Facebook is observing a ‘steady growth’ in disinformation-for-hire services
Last week Facebook said it removed dozens of inauthentic accounts and pages that sought to boost the reelection campaign of Julián Zacarías, the current mayor of the Mexican city of Progreso, and denigrate his opponent, Lila Frías Castillo.
The campaign managed several pages and accounts that appeared to be independent local news organizations, when, in fact, they were linked with Sombrero Blanco, a public relations firm in Mexico, and Zacarías himself, according to Facebook’s investigation. The company ultimately conducted a takedown of 44 Facebook accounts, 11 Pages and one Instagram account, adding that the operation had minimal reach.
Government-sponsored disinformation campaign operators have long sought to hide their true identities by recruiting writers to publish articles for seemingly legitimate news organizations, or using manipulated photos to lend an air of authenticity to their fake accounts.
The National Security Agency and Cyber Command confirmed that the Internet Research Agency, a Russian government-backed troll farm that’s spent years trying to influence U.S. public opinion, outsourced the production of police brutality-themed content, for instance, to a non-governmental organization in Ghana in 2020. An Israeli lobbying firm was similarly peddling narratives via fake and misleading accounts in 2019 in Africa, Southeast Asia, and Latin America.
In recent months, though, Facbeook says it has seen an uptick in campaigns outsourcing operations to public relations firms and commercial entities to further distance operators from their influence campaigns. The effort in Mexico is only the latest example.
Less visible actors increasingly are amplifying polarizing content about local political issues, while often working for a benefactor, Nathaniel Gleicher, Facebook’s head of security policy, told reporters on May 6.
“We’ve seen a steady growth in PR campaigns and deceptive companies that are essentially trying to sell deception for hire, both domestically and around the world,” Gleicher said, adding that influence operations for hire is nothing new. “We have seen a growth in these types of operations, and one of the things we’ve seen more recently is if you think about domestic politics we’re seeing more and more efforts to hire or bring these PR firms in even for smaller races.”
In 2019 and 2020, for instance, a Tunisian company ran influence operations related to elections in Africa, and was later subject to a Facebook takedown. Multiple marketing companies in Brazil also engaged in influence operations spreading and amplifying content related to local elections in 2020.
Other examples of marketing firms or other private companies engaging in inauthentic behavior have cropped up in Egypt, Canada and the U.S. as well, according to the Atlantic Council’s Digital Forensic Research Lab. Other examples in Mexico, the Philippines and Macedonia abound.
“Frankly for vast majority of people around the world that’s activity that has more impact on their day to day lives than what the amount of engagement that the Russians might be getting in X, Y or Z country,” Graham Brookie, director and managing editor of the the DFRLab, told CyberScoop.
What’s the cost of outsourcing lies?
As more operators focus on outsourcing disinformation on small-scale politics to private or non-governmental organizations, some researchers are concerned that it will become more difficult to track nefarious activity, says Brookie.
“It’s a pretty good point for why there needs to be a higher degree of resiliency across this entire space,” Brookie said.
Beyond tracking the rise in outsourced influence operations that DFRLab, Facebook and others are watching, Brookie says policymakers and researchers should be thinking about how to impose costs on operators so they avoid these kinds of campaigns in the first place.
Naming and shaming private sector entities for running disinformation-for-hire has been effective in some cases.

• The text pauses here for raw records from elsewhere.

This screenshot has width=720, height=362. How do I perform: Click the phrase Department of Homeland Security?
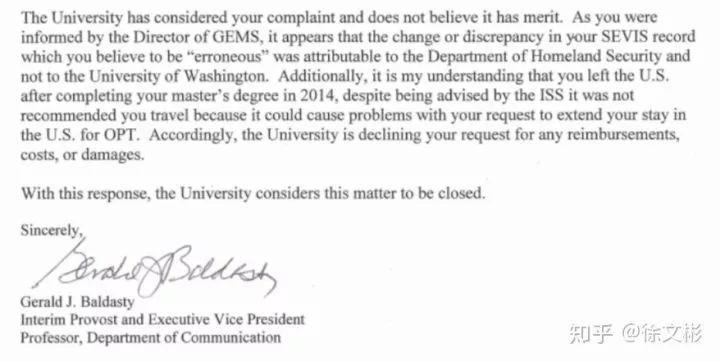pyautogui.click(x=545, y=56)
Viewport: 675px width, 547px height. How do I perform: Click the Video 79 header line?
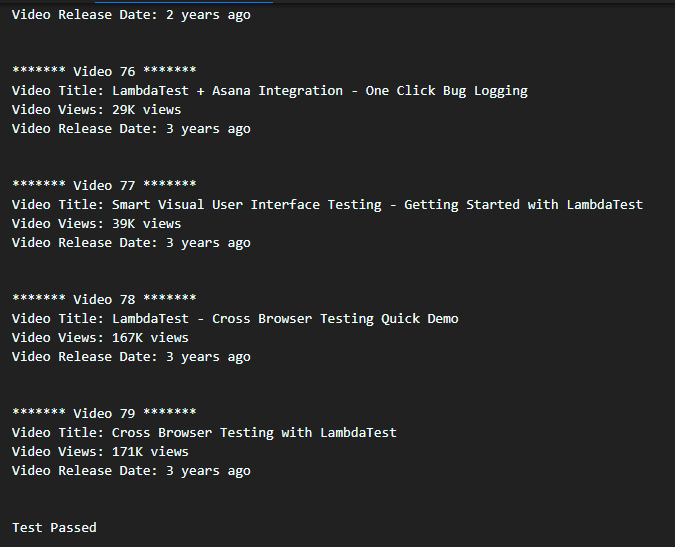tap(103, 413)
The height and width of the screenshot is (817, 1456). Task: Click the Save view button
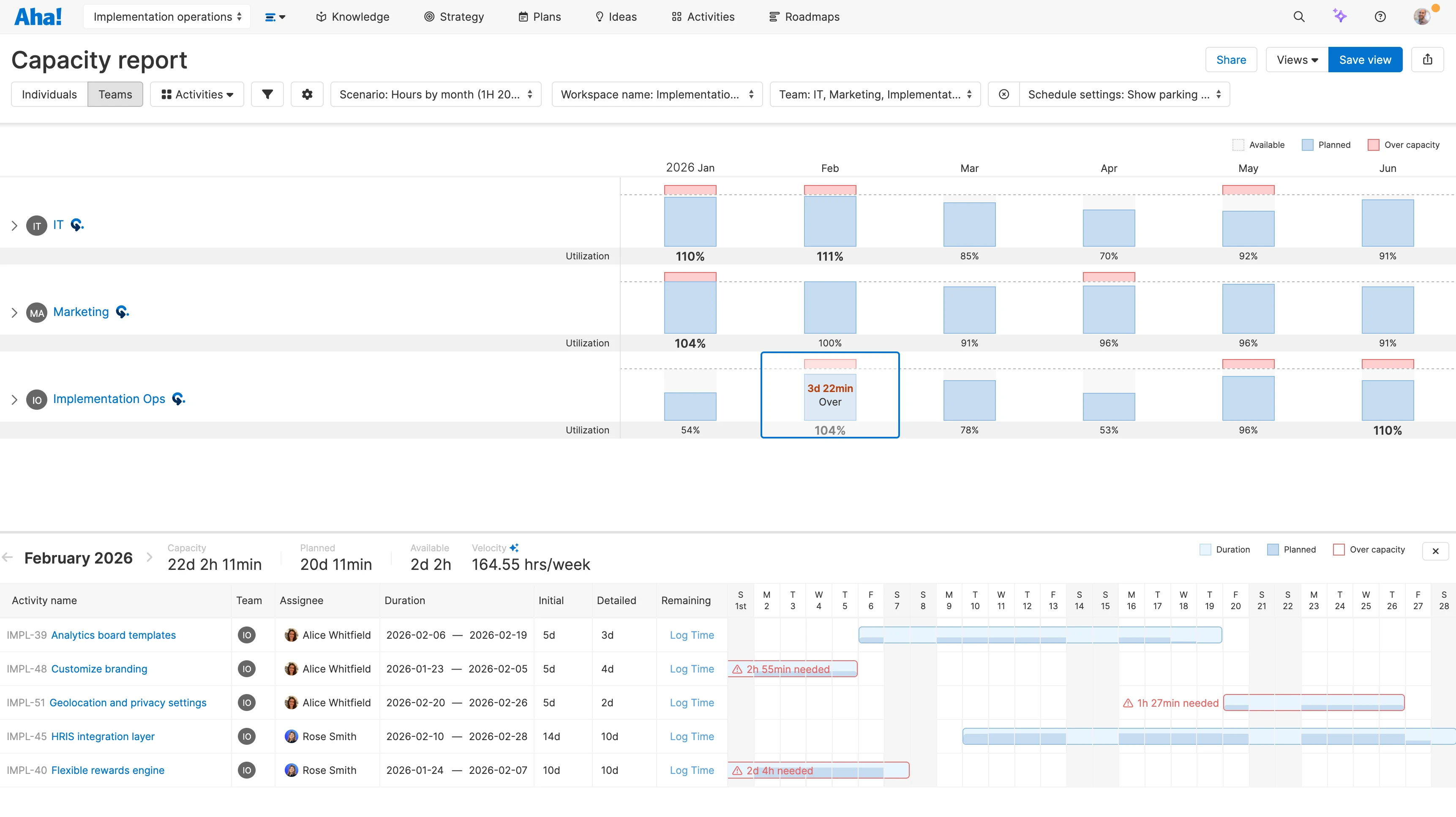[x=1364, y=60]
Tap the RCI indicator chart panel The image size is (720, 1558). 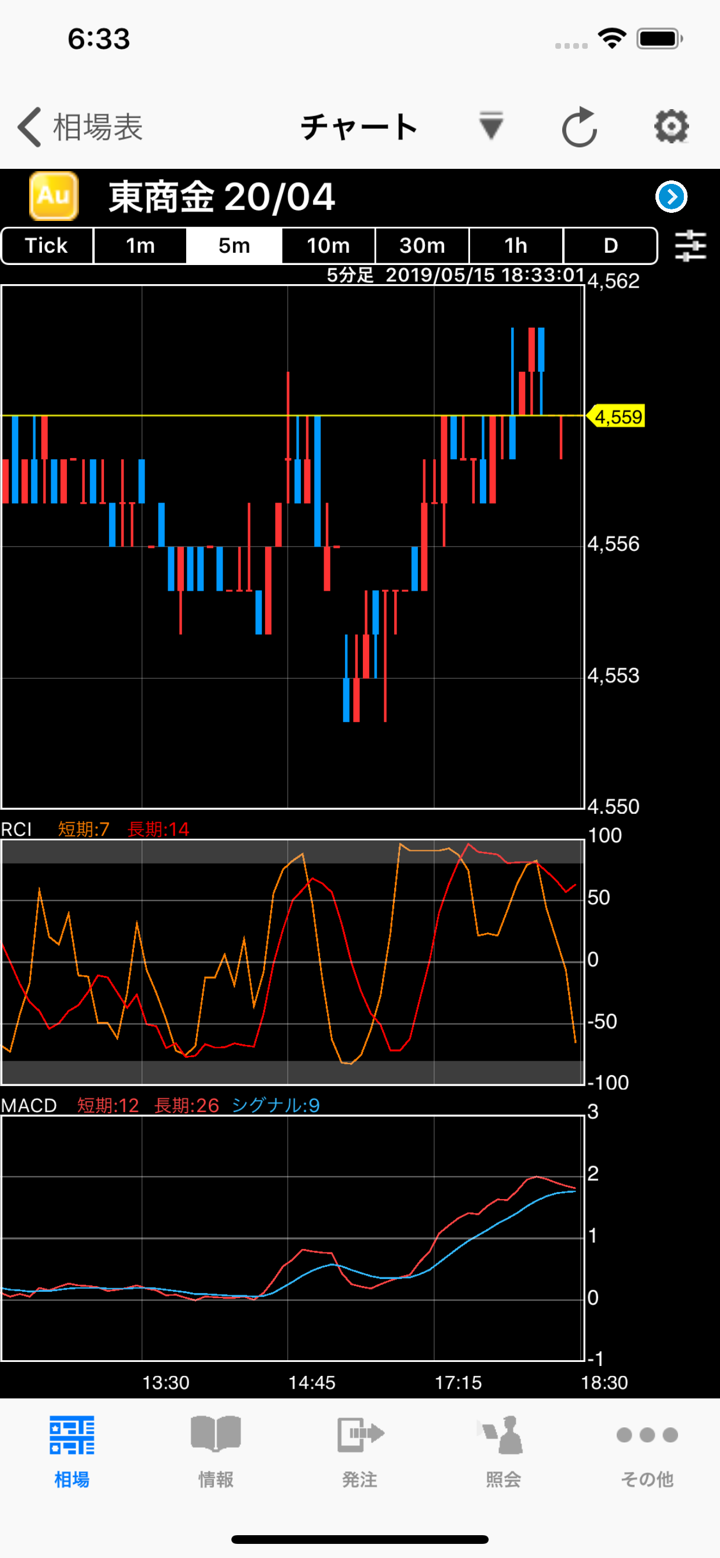pos(292,962)
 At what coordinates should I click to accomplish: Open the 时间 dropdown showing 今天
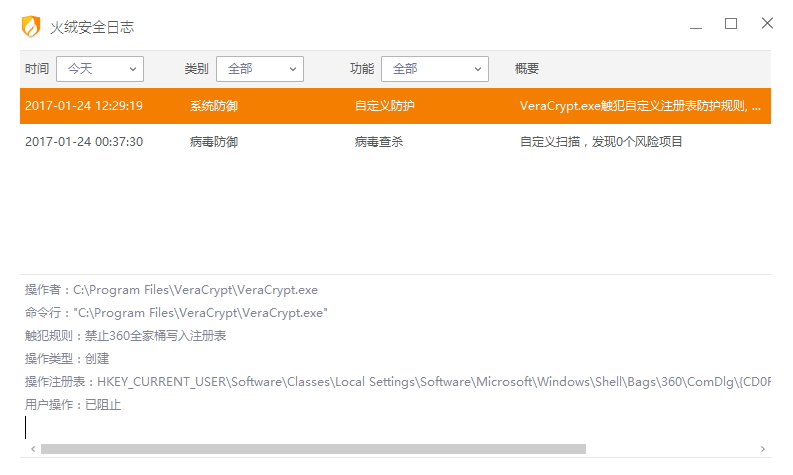pos(100,69)
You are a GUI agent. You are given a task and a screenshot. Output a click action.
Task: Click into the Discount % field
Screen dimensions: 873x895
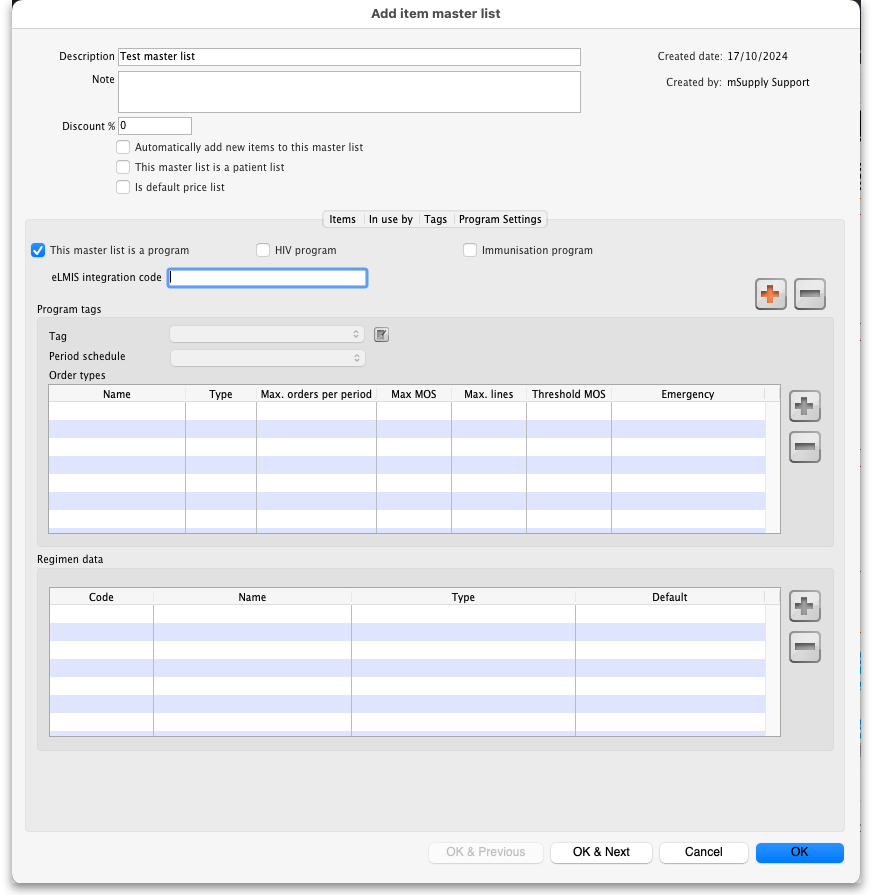155,126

Archimedes, the Israel-based lobbying firm that featured in a Facebook takedown in 2019, for instance, has not resurfaced running information operations under the same or under a different name to date, as far as Brookie knows.
”Archimedes doesn’t exist anymore because they were labeled a disinformation-for-hire — that’s a pretty specific market cost that I don’t think a policymaker could apply to Archimedes,” Brookie said, adding that he and DFRLab haven’t heard from Archimedes since the firm issued the researchers a cease and desist order for publishing on their activities. “I think, frankly, they sent a cease and desist order to us and then evaporated off the face of the planet.”
Alicia Wanless, the director of the Carnegie Endowment for International Peace’s Partnership for Countering Influence Operations, told CyberScoop she thinks that more needs to be done to impose costs on those hiring PR firms to do their bidding.
“Are the people who hired them really being exposed? Are [they] feeling the shame of using it or is that just disappearing after the coverage dies down?” Wanless said. “There doesn’t seem to be a whole lot of consequences fo engaging in it.”
Brookie suggested that research teams could be doing a better job explicitly identifying which governments, politicians or entities are backing these campaigns to better tamp down on their activities.
“We need better definitions for being very specific about which type of actor is hiring this inauthentic engagement online,” Brookie said. “Maybe we need new terms or maybe we need to be very very specific much like any other attribution — who we’re talking about and what our level of confidence is.”